Many businesses may not survive the crisis and there is concern that some of the workers that were placed on unpaid leave will not be able to return to their jobs quickly, such that the rate of unemployment will remain high for a relatively extended period.
How can the supply of credit to the economy be increased while at the same time ensuring that the deposits of the public, which are the main source for the provision of credit, remain safe? The Bank of Israel’s approach is that in order to reduce the risk of a major and prolonged recession, encourage economic activity and ensure a rapid recovery, it is important that the banks increase their appetite for risk, while adopting a policy of high-quality underwriting and informed risk management. In view of the high level of risk that currently exists in the providing of credit, the Banking Supervision Department created conditions and regulatory incentives that increase the supply of credit, but which did not require the banks to provide credit under any circumstances. The underwriting and business decisions will, as always, be made by the banks, which are the ones with the knowledge and the tools to evaluate which borrowers will be able to repay credit and to evaluate the level of risk. It should be emphasized that while the banking system can provide cash flow assistance to individuals and businesses in crisis, it cannot replace the government assistance that is required by businesses and households that are experiencing a major crisis. In this context, government guarantees are important in the provision of credit to small businesses in various industries, at a rate that is adjusted to the risk resulting from the crisis, as has been done in various other countries.
Conclusion
The Banking Supervision Department, with the onset of the crisis, made use of a large variety of tools, some of them for the first time, with the goal of supporting the effort to minimize the economic harm brought about by the crisis. Nonetheless, there are many businesses and households that are currently experiencing serious financial difficulties and the solutions provided by the banking system can only complement the solution based on government assistance. The Banking Supervision Department will continue to maintain the stability of the banking system and protect the public’s deposits, it will enable and encourage the banks to assist the economy by providing credit and it will ensure the continuity of essential banking services to the public and the economy.

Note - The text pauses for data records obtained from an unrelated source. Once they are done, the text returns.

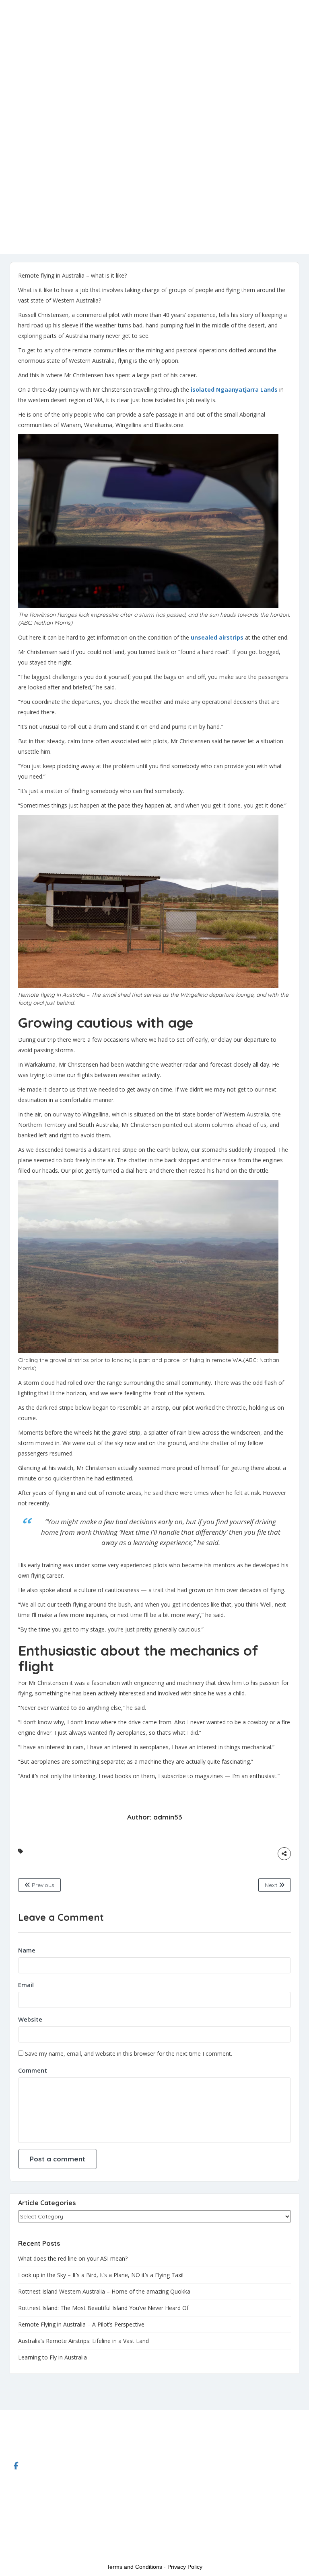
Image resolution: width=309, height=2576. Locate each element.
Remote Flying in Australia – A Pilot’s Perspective (81, 2324)
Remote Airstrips (21, 67)
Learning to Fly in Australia (52, 2357)
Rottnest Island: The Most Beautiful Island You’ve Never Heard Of (103, 2308)
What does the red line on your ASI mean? (73, 2258)
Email (26, 1985)
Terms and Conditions (134, 2567)
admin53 (167, 1817)
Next (272, 1885)
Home (19, 56)
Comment (32, 2070)
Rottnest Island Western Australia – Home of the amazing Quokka (104, 2291)
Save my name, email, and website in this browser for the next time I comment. (128, 2053)
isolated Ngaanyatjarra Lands (234, 389)
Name (26, 1950)
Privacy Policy (184, 2567)
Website (30, 2019)
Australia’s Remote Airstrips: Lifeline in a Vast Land (83, 2341)
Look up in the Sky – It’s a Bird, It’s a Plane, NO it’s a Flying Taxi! (100, 2275)
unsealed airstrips (218, 637)
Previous (42, 1885)
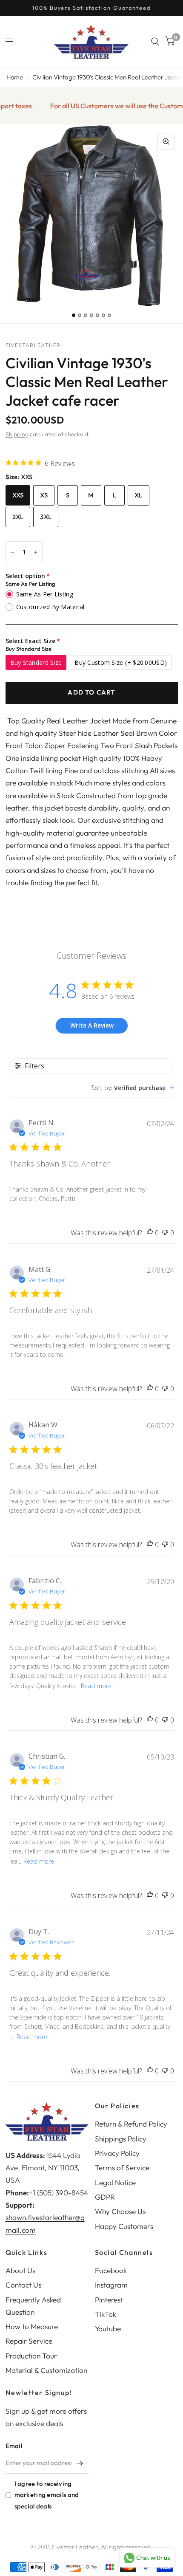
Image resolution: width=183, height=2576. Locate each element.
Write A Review (92, 1025)
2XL (18, 517)
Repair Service (29, 2340)
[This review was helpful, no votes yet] (150, 1233)
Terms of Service (122, 2167)
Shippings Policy (120, 2138)
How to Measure (32, 2326)
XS (44, 495)
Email (14, 2446)
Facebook (111, 2270)
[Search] (155, 41)
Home (14, 77)
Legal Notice (115, 2182)
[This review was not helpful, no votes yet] (165, 1233)
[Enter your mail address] (80, 2463)
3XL (45, 517)
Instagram (111, 2284)
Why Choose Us (120, 2211)
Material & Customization (46, 2370)
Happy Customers (124, 2226)
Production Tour (31, 2355)
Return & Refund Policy (131, 2123)
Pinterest (109, 2299)
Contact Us (23, 2284)
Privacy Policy (117, 2153)
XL (138, 495)
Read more (96, 1686)
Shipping (17, 434)
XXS (18, 495)
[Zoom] (165, 141)
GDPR (105, 2196)
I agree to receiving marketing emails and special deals (46, 2495)
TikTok (105, 2314)
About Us (20, 2270)
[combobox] (132, 1088)
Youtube (108, 2328)
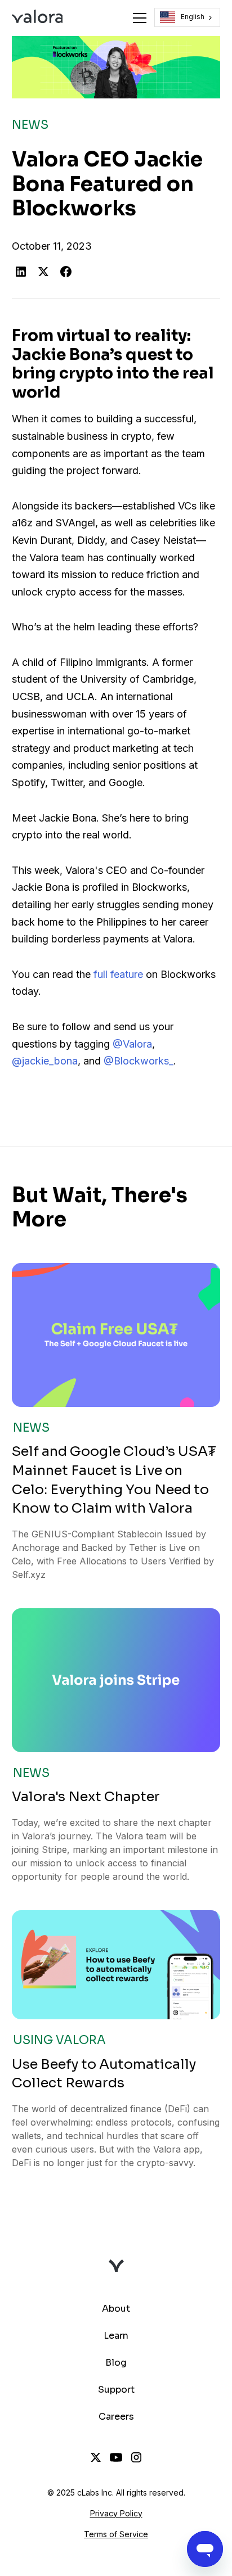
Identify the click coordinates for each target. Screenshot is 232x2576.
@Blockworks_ (138, 1061)
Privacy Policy (116, 2513)
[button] (137, 17)
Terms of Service (116, 2534)
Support (116, 2389)
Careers (116, 2416)
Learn (116, 2336)
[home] (37, 18)
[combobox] (187, 17)
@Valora (132, 1044)
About (116, 2309)
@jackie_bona (45, 1061)
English (192, 17)
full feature (118, 974)
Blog (116, 2363)
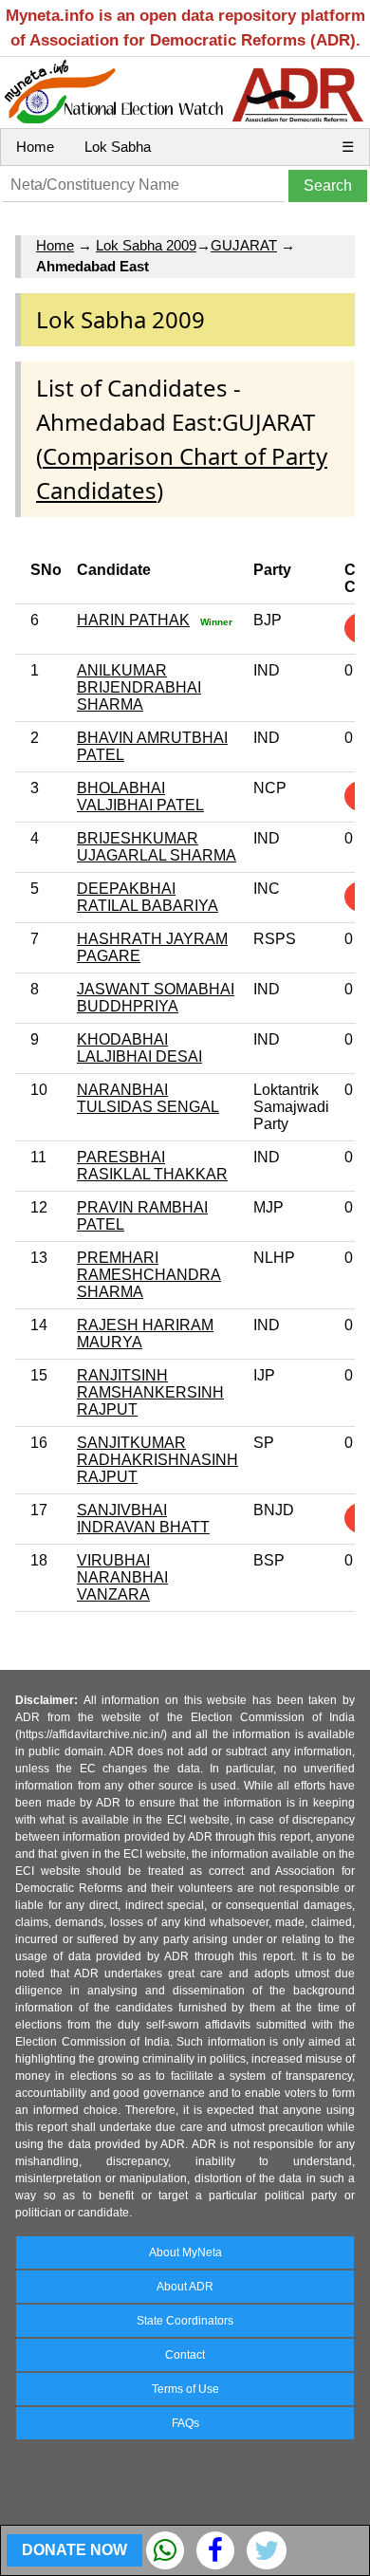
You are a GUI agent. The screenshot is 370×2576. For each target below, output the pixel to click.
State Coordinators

In conclusion, and on a personal note, I will soon be completing five years in which I have had the privilege of being part of the Bank of Israel and serving the public. I wish to thank the workers and managers of the Banking Supervision Department and the Bank of Israel as a whole and I wish all of them and the incoming Supervisor of Banks, Yair Avidan, that they are able to continue to serve as a beacon of economic professionalism, for the benefit of the Israeli economy.